**Records:**
● ● ● ● ● ● ●
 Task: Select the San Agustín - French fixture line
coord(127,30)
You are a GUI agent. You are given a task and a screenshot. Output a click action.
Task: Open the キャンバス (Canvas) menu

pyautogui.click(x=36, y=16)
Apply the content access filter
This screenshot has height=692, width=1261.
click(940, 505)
● ● ● ● ● ● ●
All lines from the one containing "You are a GUI" down to the final line above are to be restated word for word; leave out the rest.

**Response to this exercise:**
You are a GUI agent. You are given a task and a screenshot. Output a click action.
Task: Open the キャンバス (Canvas) menu

pyautogui.click(x=36, y=16)
Apply the content access filter
This screenshot has height=692, width=1261.
click(940, 505)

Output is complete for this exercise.